Print the data exactly as it is given, please.

■ **Source records**
########################################

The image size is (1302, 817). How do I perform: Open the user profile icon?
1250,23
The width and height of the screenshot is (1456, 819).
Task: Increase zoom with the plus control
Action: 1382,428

########################################

■ **Solution for this problem**
The image size is (1302, 817). How do I perform: Open the user profile icon?
1250,23
The width and height of the screenshot is (1456, 819).
Task: Increase zoom with the plus control
Action: 1382,428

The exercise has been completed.